Creating a Model-Independent Heuristic/NN for Word Timestamps

BlaiseCz commented 1 month ago

Hi!

I’ve been working with a distilled Tiny Whisper model that produces solid transcriptions for my use case. It’s fast, lightweight, and efficient with minimal VRAM usage. However, when I started testing the model on the LibriSpeech dataset, I noticed that the word-level timestamps are far from perfect. Some words start too early (e.g., 0.00 seconds when they’re actually closer to 0.2 seconds), while others have inconsistent durations. I’ve also tested the Medium and Large models, and the results seem quite similar.

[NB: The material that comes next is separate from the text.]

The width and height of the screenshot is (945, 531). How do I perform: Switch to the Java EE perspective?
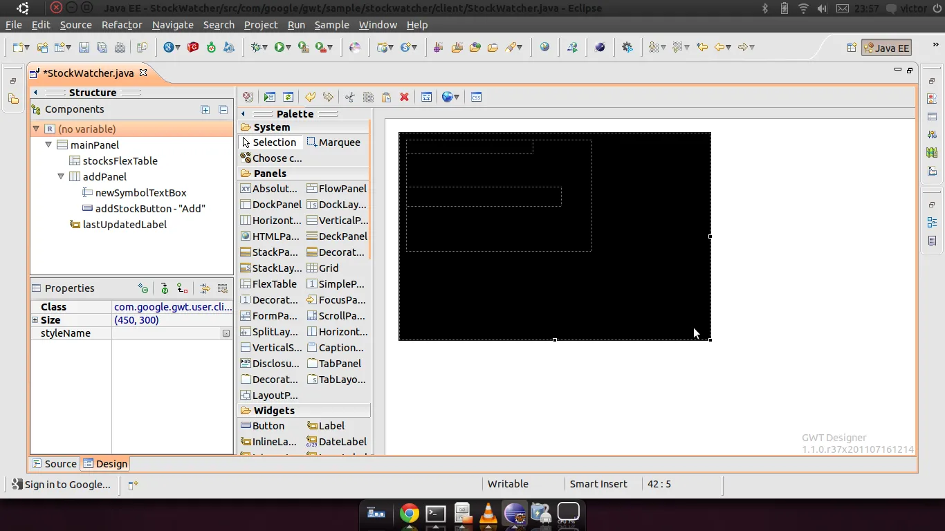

Problem: Accurate word-level timestamps are crucial, especially when working with applications like video subtitles, where precise timing is essential for readability and synchronization. I’ve tried different ASR models, but timestamp accuracy remains an issue: sometimes words overlap, or their durations are either too long or too short. I’d like to explore an alternative approach to tackle this challenge.

I recently came across this video where CTC (Connectionist Temporal Classification) was discussed. While I understand how CTC works, I’m wondering if there could be a separate solution—either AI-based or heuristic-based—that could create accurate timestamps without relying on an attention layer, so my input would be just audio and transcription text.

Jeronymous commented 1 month ago

WhisperX uses the CTC approach.

The main drawback of those approaches is that they need a companion model (typically, it needs to operate a "wav2vec" model besides the Whisper model), and those models are language-dependent (no problem if you always work in a given language, but it can be awkward to deal with in a multi-lingual setup).

This is a bit discussed here : https://github.com/linto-ai/whisper-timestamped?tab=readme-ov-file#notes-on-other-approaches

Accurate word-level timestamps are crucial, especially when working with applications like video subtitles

Interesting. I would not have in mind this application (subtitles) as needing accurate word timestamps ... People working in phonology do need accurate word timestamps (accurate to less than 100 ms). But when doing subtitles, you only care about start & end timestamps of segments of speech (a sentence, or whatever fits the screen). You don't need word-level timestamps (so isn't the basic output of whisper enough?). And if the subtitle appears 0.2 sec before / 0.2 sec after the text is spoken, I guess it's not annoying for the viewer, no?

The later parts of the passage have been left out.